===== Provided information

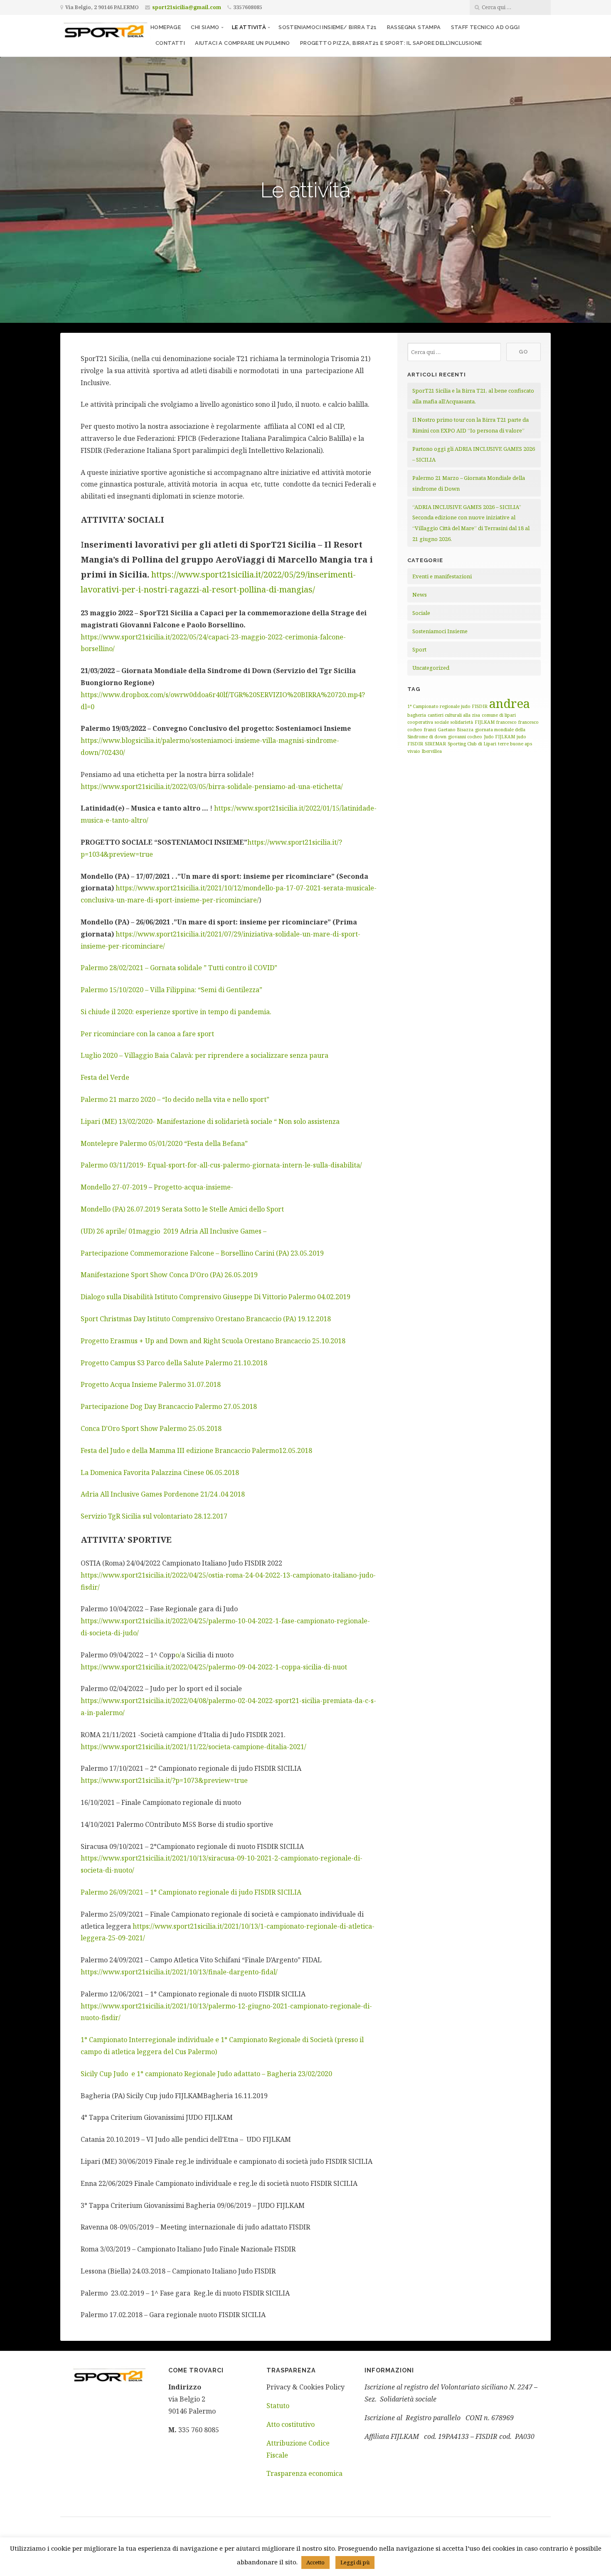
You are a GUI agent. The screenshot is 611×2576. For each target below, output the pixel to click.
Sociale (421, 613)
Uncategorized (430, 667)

==========
===== Provided information

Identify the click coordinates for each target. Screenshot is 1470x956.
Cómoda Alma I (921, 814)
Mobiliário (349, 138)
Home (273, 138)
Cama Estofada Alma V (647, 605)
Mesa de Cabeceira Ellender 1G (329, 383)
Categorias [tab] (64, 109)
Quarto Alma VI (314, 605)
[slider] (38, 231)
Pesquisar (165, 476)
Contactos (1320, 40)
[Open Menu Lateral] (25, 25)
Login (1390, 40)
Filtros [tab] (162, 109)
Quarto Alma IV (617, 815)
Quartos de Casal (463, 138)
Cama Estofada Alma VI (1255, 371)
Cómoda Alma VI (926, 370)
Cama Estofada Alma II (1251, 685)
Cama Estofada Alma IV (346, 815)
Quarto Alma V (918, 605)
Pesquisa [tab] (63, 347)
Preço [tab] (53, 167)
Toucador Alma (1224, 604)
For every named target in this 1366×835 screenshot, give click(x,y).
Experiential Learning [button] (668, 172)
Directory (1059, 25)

==========
===== Provided information

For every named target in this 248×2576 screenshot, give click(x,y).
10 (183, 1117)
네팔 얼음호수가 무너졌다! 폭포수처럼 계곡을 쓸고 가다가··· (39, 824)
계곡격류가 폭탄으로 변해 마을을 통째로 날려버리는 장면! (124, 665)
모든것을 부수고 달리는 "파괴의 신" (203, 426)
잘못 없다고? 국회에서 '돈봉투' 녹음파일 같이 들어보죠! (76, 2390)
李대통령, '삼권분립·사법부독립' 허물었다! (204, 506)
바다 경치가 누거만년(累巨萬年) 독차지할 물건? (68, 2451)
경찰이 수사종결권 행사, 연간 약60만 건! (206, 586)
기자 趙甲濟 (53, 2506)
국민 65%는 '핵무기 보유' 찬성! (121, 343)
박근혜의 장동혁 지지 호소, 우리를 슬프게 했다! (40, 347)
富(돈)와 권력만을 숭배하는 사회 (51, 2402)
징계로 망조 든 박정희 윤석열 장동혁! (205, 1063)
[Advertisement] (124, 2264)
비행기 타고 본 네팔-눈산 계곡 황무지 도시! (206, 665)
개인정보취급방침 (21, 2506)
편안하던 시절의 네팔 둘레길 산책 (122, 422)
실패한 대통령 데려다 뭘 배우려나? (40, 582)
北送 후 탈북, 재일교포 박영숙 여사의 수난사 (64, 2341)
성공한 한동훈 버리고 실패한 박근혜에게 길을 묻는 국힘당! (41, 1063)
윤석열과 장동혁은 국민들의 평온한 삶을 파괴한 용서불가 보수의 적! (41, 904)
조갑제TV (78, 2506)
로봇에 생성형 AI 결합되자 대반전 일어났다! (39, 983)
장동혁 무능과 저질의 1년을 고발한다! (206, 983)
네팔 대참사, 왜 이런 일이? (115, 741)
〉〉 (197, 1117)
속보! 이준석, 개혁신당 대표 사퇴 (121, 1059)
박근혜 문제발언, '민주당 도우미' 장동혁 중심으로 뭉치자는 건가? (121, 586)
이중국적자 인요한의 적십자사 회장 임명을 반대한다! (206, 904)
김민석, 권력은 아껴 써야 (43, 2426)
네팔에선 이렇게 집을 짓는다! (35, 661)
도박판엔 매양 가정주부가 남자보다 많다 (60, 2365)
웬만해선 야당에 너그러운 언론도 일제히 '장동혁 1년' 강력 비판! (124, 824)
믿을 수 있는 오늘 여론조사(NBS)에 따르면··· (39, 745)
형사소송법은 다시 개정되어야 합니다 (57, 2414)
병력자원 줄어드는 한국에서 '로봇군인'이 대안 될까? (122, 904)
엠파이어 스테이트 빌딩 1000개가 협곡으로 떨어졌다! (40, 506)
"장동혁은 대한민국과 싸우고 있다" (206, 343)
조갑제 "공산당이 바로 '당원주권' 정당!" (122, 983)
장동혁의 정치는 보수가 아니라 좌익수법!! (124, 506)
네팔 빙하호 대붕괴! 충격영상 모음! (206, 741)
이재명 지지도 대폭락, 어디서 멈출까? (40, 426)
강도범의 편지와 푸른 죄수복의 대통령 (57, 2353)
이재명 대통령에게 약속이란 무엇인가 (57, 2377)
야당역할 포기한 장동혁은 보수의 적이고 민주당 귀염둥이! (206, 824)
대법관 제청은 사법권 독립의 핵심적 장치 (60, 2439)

==========

Task description: In the data above, find the line that contains "You are a GUI" and the line that contains "Uncategorized (430, 667)". Repeat exactly those lines and every line between them, and only those.

Response box:
You are a GUI agent. The screenshot is 611×2576. For each target below, output the pixel to click.
Sociale (421, 613)
Uncategorized (430, 667)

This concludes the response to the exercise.